I started looking on the internet for information regarding 1099-C and felt that this was something that we could not handle alone. I made phone calls locally to a very reputable tax group in a city near us and they said it would cost $500 for an appointment and that they really prefer to do corporate taxes and they referred me to a local person who had worked for them at one time, we called and explained the situation and an appointment was made and then the comment was made that "I will have to do some research on this" and flags immediately went up and we called back and cancelled that appointment. I had been researching the IRSwebsite and every place else I could think of and I was not comfortable doing our own taxes this year. We called another local tax preparer that we had used in the past and made an appointment, however prior to the appointment, while still seeking information regarding our situation,

I came across a website for Gary l. Bode, MSA, CPA, PC in Wilmington, NC. I called Mr. Bodeand explained our situation and asked if he could help. He spoke very knowledgeably regarding the situation and stated that yes; he felt he could help us. As Mr.

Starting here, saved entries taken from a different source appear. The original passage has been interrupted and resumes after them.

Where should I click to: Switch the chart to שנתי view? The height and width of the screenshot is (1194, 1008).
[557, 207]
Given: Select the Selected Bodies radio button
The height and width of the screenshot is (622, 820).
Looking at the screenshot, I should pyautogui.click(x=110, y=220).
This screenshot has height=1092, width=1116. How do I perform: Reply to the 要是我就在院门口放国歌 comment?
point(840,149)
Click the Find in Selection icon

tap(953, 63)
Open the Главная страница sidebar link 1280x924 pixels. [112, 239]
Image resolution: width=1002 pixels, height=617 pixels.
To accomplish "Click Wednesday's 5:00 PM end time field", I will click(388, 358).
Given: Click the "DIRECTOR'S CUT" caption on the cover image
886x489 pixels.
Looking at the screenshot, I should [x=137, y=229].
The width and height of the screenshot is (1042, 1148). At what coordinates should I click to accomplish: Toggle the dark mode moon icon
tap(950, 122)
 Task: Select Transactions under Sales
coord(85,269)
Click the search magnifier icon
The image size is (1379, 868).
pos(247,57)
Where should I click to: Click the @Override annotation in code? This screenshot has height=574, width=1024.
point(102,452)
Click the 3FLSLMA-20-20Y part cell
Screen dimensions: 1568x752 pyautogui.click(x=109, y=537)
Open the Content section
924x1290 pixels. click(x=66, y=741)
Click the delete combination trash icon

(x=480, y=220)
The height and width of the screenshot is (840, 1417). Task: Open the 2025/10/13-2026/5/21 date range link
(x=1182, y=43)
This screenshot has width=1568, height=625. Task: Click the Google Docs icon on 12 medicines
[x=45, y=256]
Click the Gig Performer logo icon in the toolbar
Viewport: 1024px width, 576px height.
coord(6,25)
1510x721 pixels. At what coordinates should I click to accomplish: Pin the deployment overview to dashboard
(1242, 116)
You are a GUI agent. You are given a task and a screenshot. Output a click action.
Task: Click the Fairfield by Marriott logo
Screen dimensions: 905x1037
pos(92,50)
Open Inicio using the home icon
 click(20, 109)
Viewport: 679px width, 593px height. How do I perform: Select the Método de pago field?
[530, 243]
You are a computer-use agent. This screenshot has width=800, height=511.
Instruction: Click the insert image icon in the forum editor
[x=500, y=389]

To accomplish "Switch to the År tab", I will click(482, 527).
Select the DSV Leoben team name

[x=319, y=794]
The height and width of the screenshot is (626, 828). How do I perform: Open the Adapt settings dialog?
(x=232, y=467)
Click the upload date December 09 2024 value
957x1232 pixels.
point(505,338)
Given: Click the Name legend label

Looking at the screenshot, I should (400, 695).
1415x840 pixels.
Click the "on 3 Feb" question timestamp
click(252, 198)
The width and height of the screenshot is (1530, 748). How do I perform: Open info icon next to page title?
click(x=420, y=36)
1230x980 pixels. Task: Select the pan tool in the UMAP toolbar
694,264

Bode was in North Carolina and we were in New York I scanned all of our documents including back-up documents for all of our claims and forwarded all to him. Mr. Bode kept in touch with us via email; we have spoken on the telephone several times and have become very comfortable with his knowledge and professionalism. Also, as I am a true "worrier" I have continued looking into information regarding our tax situation and I came upon another web page for Mr. Bode that included testimonials which spoke of his experience with this type of tax situation as it became prevalent during the recession. This reinforced in our minds that we had made the right decision in hiring this person as our tax preparer.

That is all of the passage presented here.